* _Supplied passage_:

● ● ● ● ●

From: Richard M. Stallman
Subject: [Emacs-diffs] emacs/doc/emacs anti.texi
Date: Fri, 05 Dec 2008 03:01:47 +0000

CVSROOT:        /cvsroot/emacs
Module name:    emacs
Changes by:     Richard M. Stallman <rms>       08/12/05 03:01:47

Modified files:
        doc/emacs      : anti.texi 

Log message:
        (Antinews): Minor fixes.

CVSWeb URLs:
http://cvs.savannah.gnu.org/viewcvs/emacs/doc/emacs/anti.texi?cvsroot=emacs&r1=1.7&r2=1.8

Patches:
Index: anti.texi
===================================================================
RCS file: /cvsroot/emacs/emacs/doc/emacs/anti.texi,v
retrieving revision 1.7
retrieving revision 1.8
diff -u -b -r1.7 -r1.8
--- anti.texi   29 Nov 2008 02:00:12 -0000      1.7
+++ anti.texi   5 Dec 2008 03:01:47 -0000       1.8
@@ -21,21 +21,19 @@
 @item
 We have switched to a character representation specially designed for
 Emacs.  Rather than forcing all the widely used scripts artificially
-into alignment, like Unicode does, Emacs treats them all equally,
-giving each one a place in the space of character codes.  Thus,
-scripts do not need to fight over characters used in each one of them,
-as each has its own variant, and they all are different as far as
-Emacs is concerned.  For example, there's a Latin-1 c-cedilla
-character, and there's a Latin-2 c-cedilla; searching a buffer for the
-Latin-1 variant will only find that variant, but not the others.  This
-design allows us to get rid of a confusing situation in Emacs 23,
-whereby a character can simultaneously belong to any number of
-charsets.

● ● ● ● ●

* _Problem requirements_: Write the next part of the anti.texi commit email, starting after the line ending "charsets."

* _Source material_:

● ● ● ● ●

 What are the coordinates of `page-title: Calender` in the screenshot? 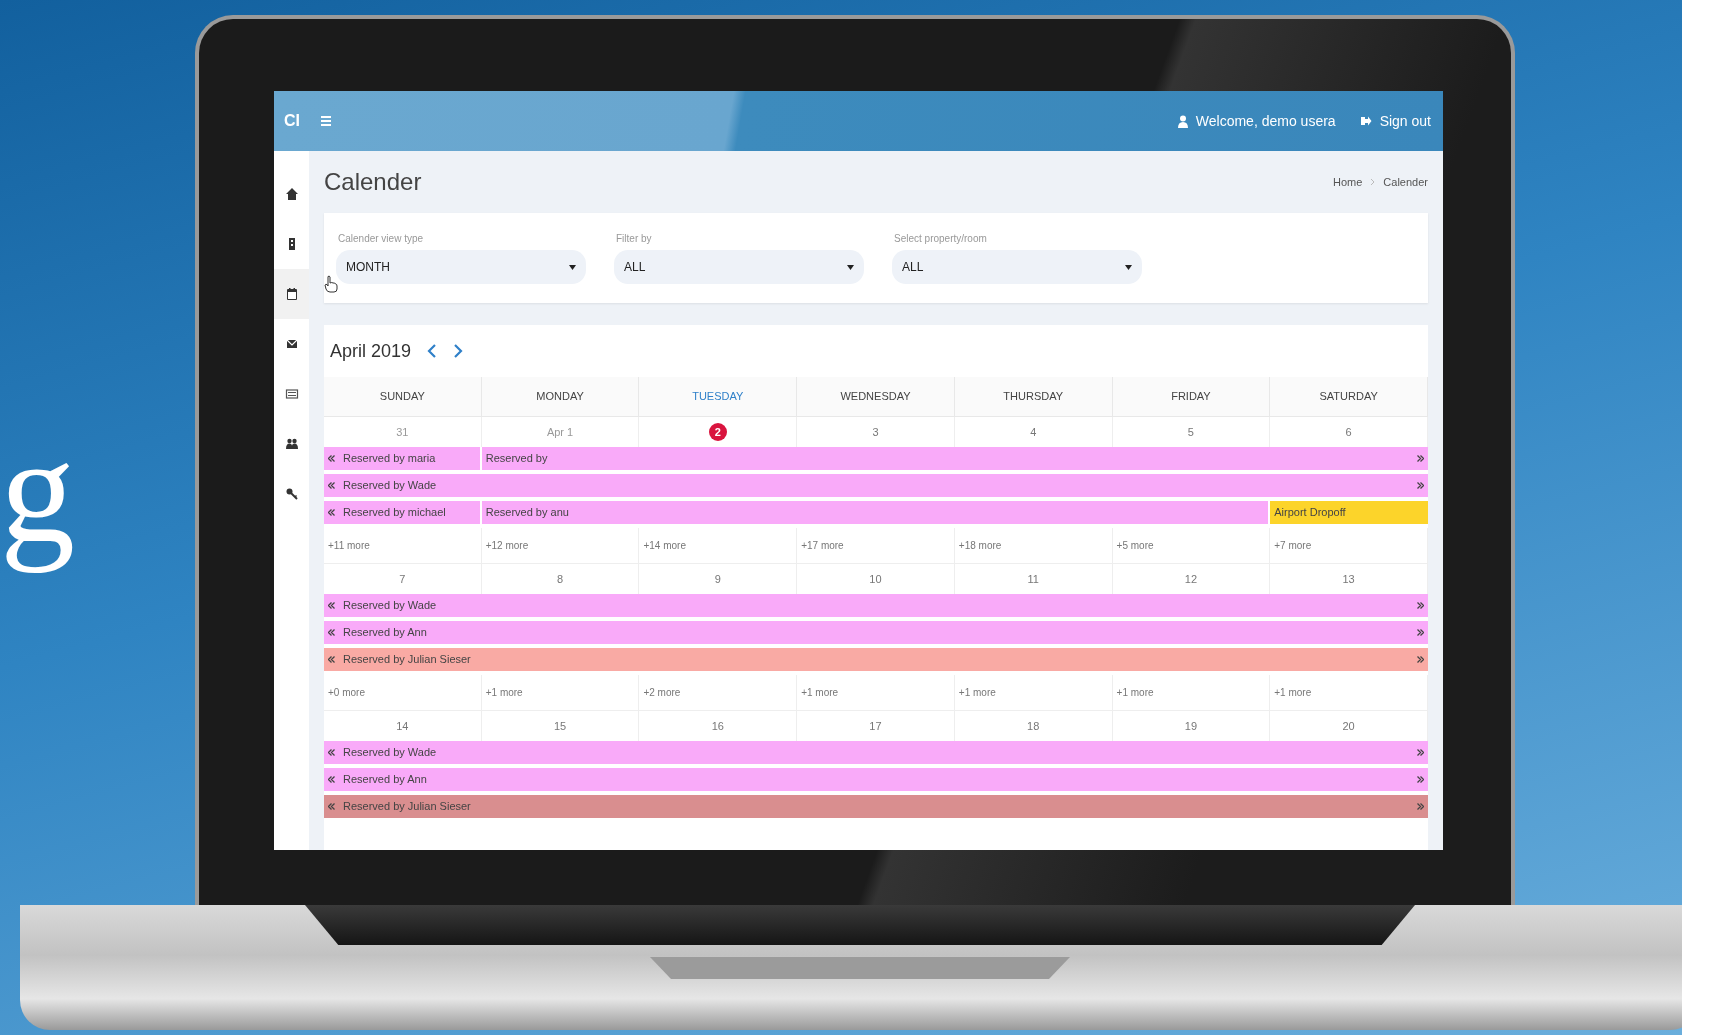 It's located at (373, 182).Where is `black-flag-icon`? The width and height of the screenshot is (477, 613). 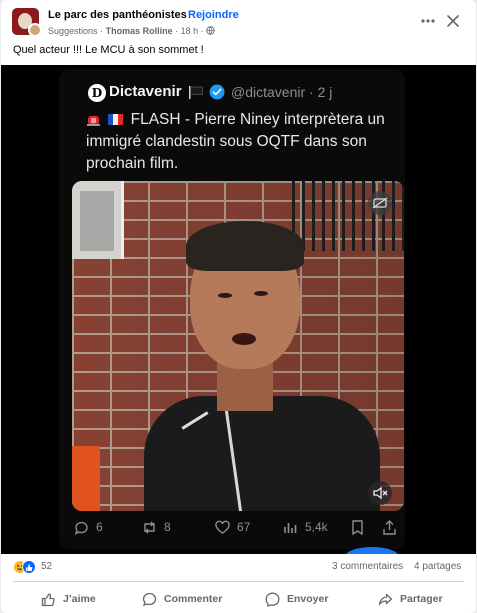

● ● ● ● ●

* _Answer space_:
+into alignment, as Unicode does, Emacs treats them all equally, giving
+each one a place in the space of character codes.  Thus, scripts do
+not need to fight over characters used in each one of them, as each
+has its own variant, and they all are different as far as Emacs is
+concerned.  For example, there's a Latin-1 c-cedilla character, and
+there's a Latin-2 c-cedilla; searching a buffer for the Latin-1
+variant will only find that variant, but not the others.  This design
+allows us to eliminate the confusing practice in Emacs 23 whereby one
+character can simultaneously belong to any number of charsets.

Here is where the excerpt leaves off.